Nagle Lecture Series

2007 Spring Nagle Lecture

Fang-Hua Lin
Problems for the Millennium: The Navier-Stokes Equations
March 29, 2007

Description of the Talk

The Clay Mathematics Institute in Cambridge, Massachusetts, named in 2000 seven Prize Problems, “Problems of the Millennium”, focusing on important classical questions that have resisted solution over many decades. A $7 million prize fund was established for the solution to these problems, with $1 million allocated to each. Professor Lin's talk will focus on one of these problems: the existence and smoothness of the Navier-Stokes equations, that describe the motion of fluids and gases, and are the most basic equations in fluid dynamics. More generally, they describe the physics behind a large number of phenomena of academic and economic interest. They are used to model weather, ocean currents, motions of stars inside a galaxy, the flow and turbulence of air around the wing of an airplane, etc. These equations are used in various technical and engineering problems ranging from the design of aircrafts and cars to the study of blood flow in veins. The talk will give an account of the background of these equations, as well as an account of the mathematical progress toward solving them.
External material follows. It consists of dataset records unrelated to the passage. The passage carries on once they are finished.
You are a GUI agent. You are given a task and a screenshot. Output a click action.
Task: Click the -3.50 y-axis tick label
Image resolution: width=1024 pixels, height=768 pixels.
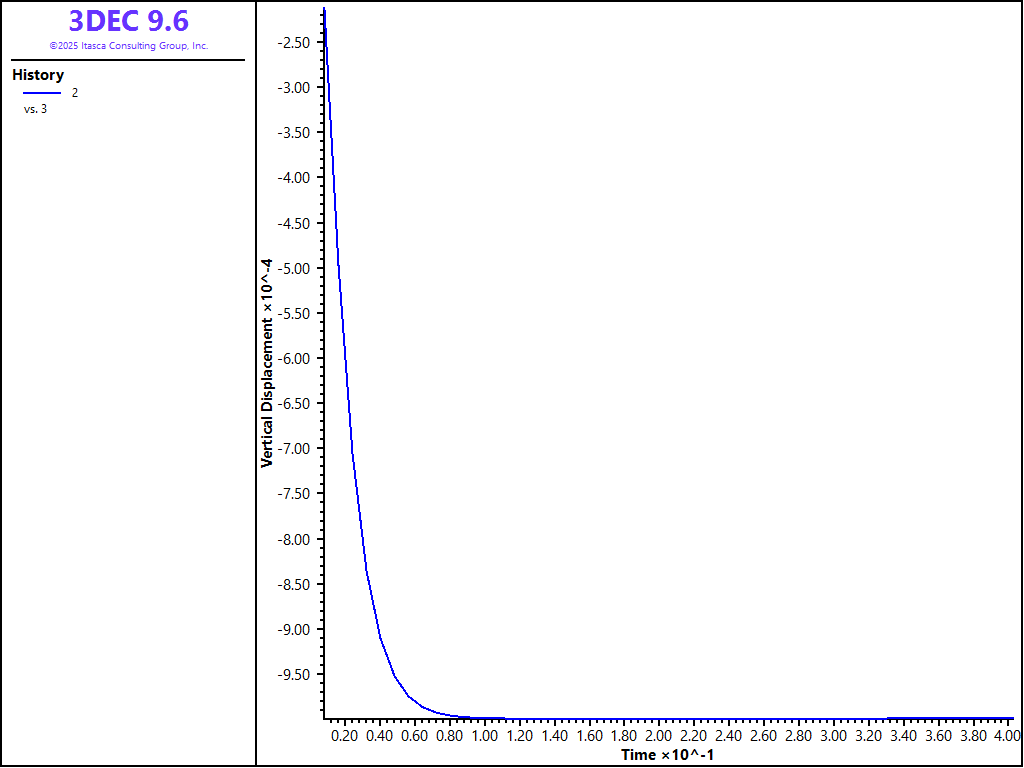[x=292, y=132]
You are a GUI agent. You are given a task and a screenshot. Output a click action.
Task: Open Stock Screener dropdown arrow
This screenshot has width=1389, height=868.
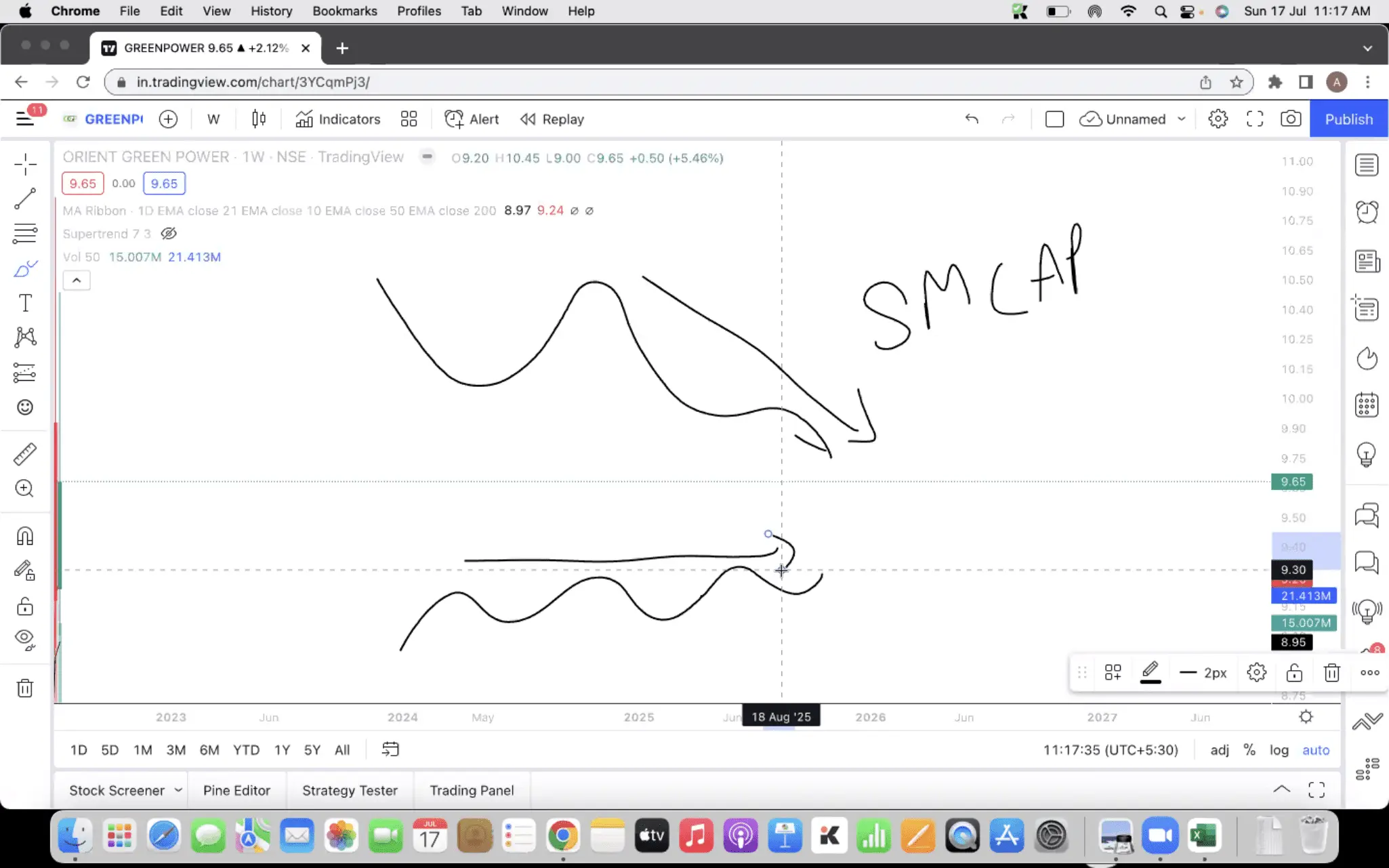tap(178, 790)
Description of the Speaker
Fang-Hua Lin

Fang-Hua Lin

Fang-Hua Lin is a Silver Professor of Mathematics at the Courant Institute of Mathematical Sciences, New York University. He received his Ph.D. from the University of Minnesota in 1985, and has held professor and visiting professor positions at various institutions including the University of Chicago, the University of Minnesota, Fudan University and the Zhejiang University, China. In recognition of his extraordinary work in mathematics he has received numerous mathematics prizes, including the Alfred P. Sloan research fellowship, the Presidential Young Investigator award, the Bochner Prize and the S. S. Chern Prize. In 2004 he was elected to the American Academy of Arts and Sciences. He is an oversea assessor for the Chinese Academy of Sciences, and serves on the editorial boards of many mathematical journals. He has been invited to deliver numerous prestigious plenary talks at various international mathematical conferences and congresses. He has also given several named lectures and lecture series, including the Taft lecture at the University of Cincinnati and the M. B. Porter lectures at Rice University.